Im interested in purchasing a 2004 M3 with Black Leather w/ cloth M inserts. But i would like to see how they look with the M inserts 1st. anyone have pictures? Thanks in advanced. 


aarong325i
325i 02'
325 93'
2002 74'


----------



## bren (Jul 1, 2002)

I'm suprised that our local archivist, atyclb, hasn't responded. The color isn't very good in these shots but they should give you some idea. I think there may be other pics around this board....did you try the search?


----------



## Mr.
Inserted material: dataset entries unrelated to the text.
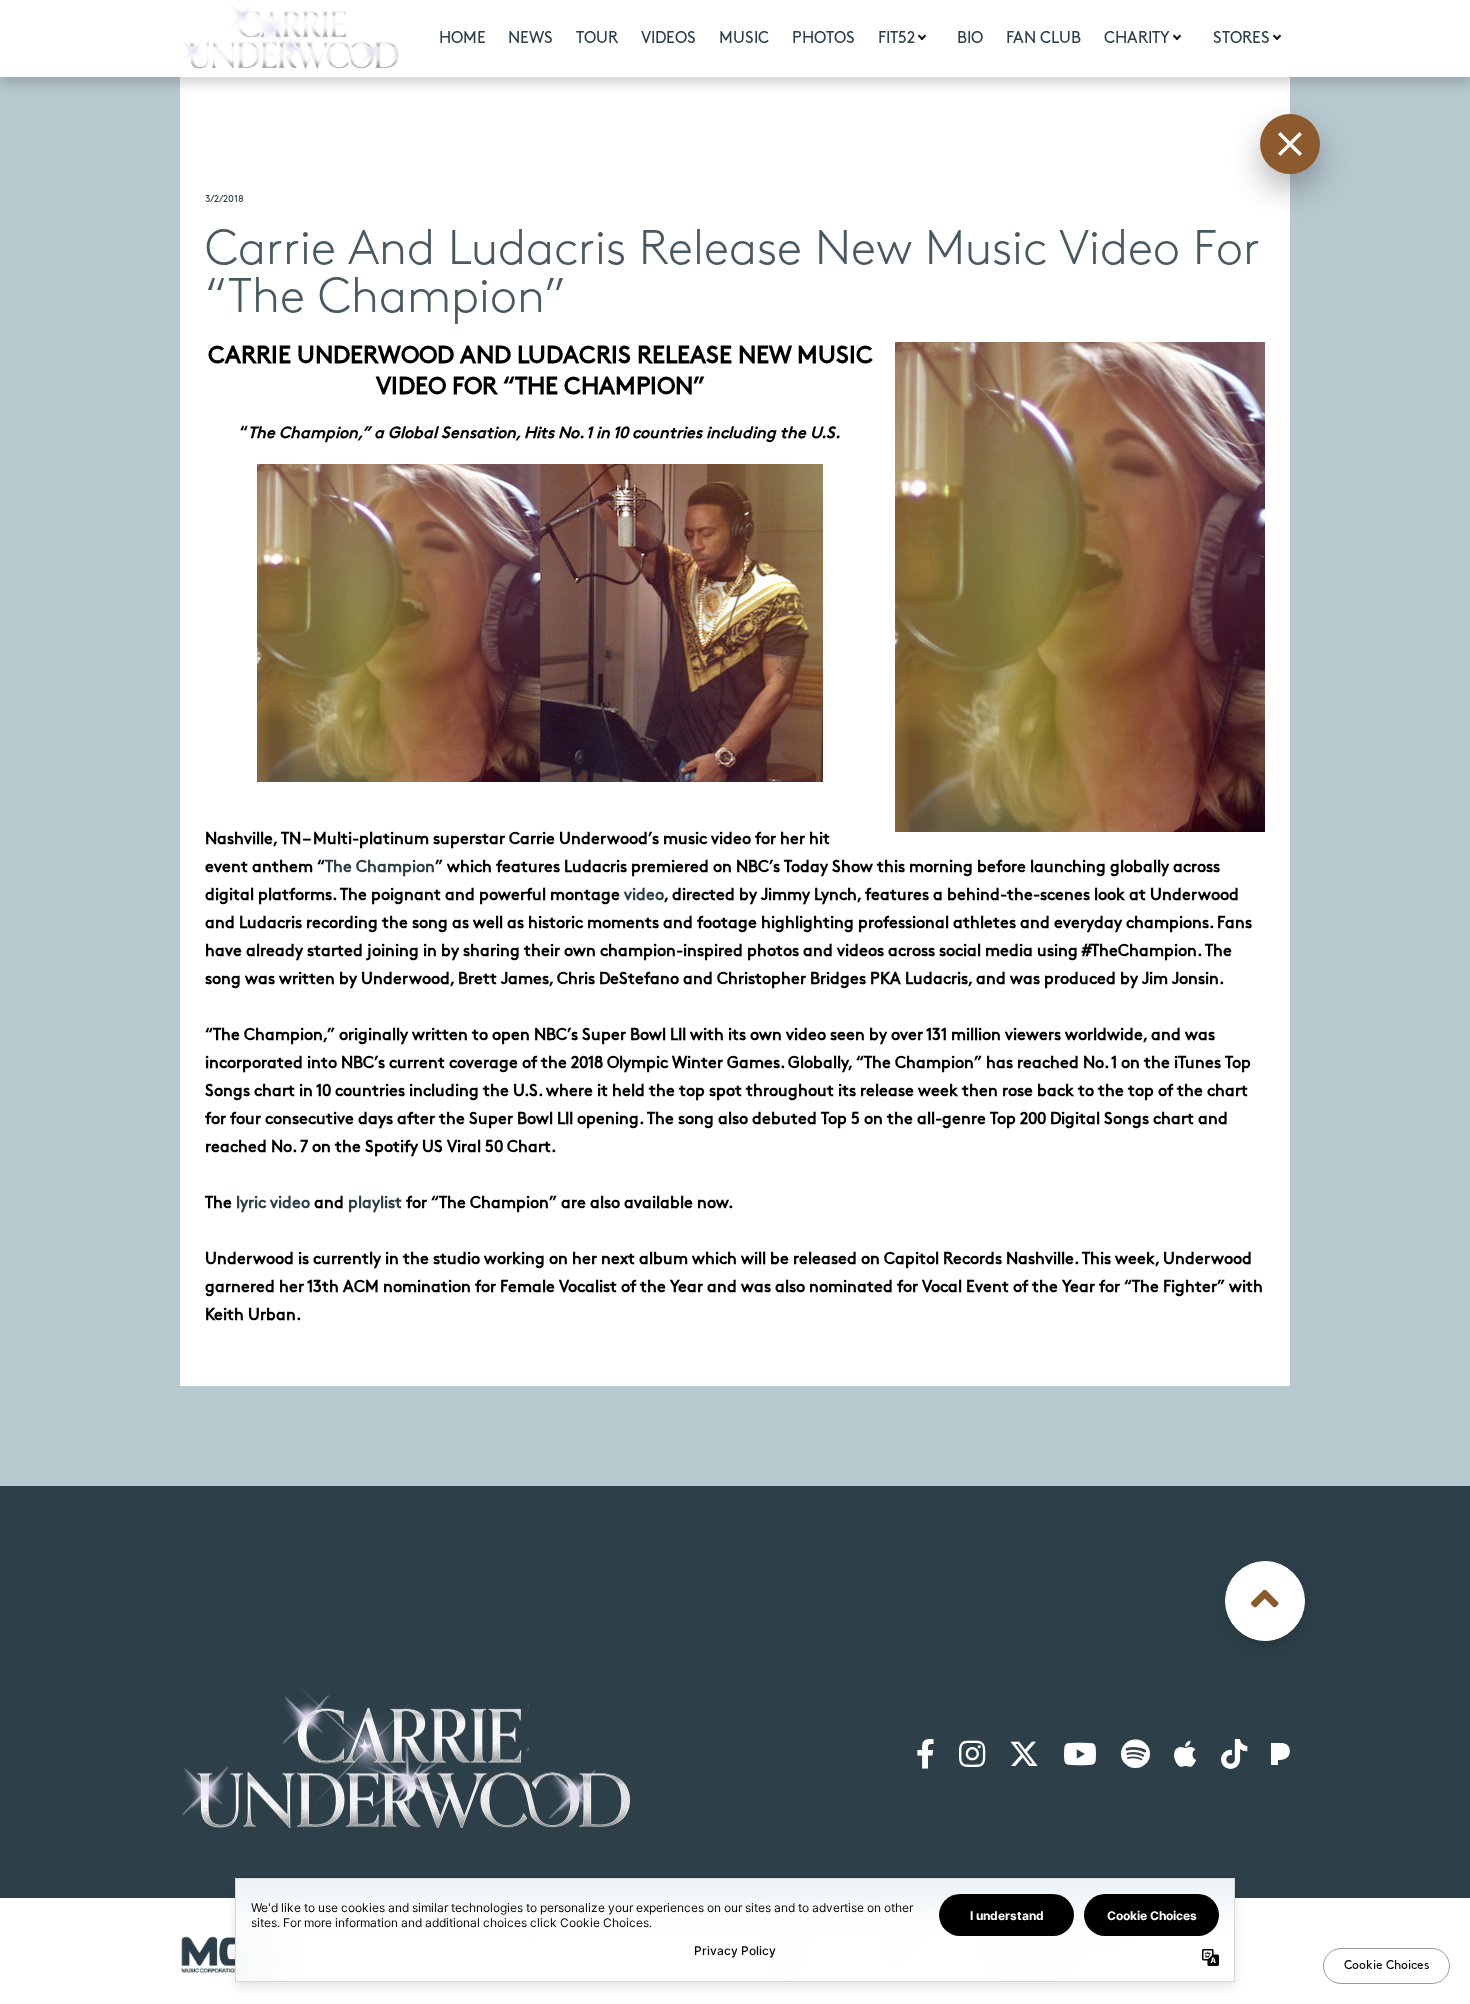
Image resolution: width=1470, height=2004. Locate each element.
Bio (970, 38)
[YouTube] (1080, 1756)
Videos (668, 38)
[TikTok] (1234, 1756)
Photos (823, 38)
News (530, 38)
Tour (597, 38)
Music (744, 38)
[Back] (1290, 144)
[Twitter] (1024, 1756)
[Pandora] (1280, 1756)
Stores (1241, 38)
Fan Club (1043, 38)
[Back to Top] (1265, 1601)
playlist (375, 1203)
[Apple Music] (1185, 1756)
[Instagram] (972, 1756)
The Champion (380, 867)
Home (462, 38)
The Edge (Dec 19, 2001)

oops! somehow I missed this thread


----------



## bren (Jul 1, 2002)

atyclb said:


> oops! somehow I missed this thread


It happens to the best of us


----------



## LmtdSlip (May 28, 2003)

I prefer that lookto the all leather.

:thumbup:


----------



## flashinthepan (Jul 25, 2003)

I like both cloth or leather...the cloth are very nicely done.


----------



## bren (Jul 1, 2002)

To me, the cloth in my 325 looks nicer than the M cloth...but I'll have to wait until May to do a side by side comparison


----------



## daihard (Feb 15, 2004)

I had a hard time choosing between the cloth and leather. I eventually chose the leather, but had I known I could have ordered the alcantara interior, I'd definitely have done that.


----------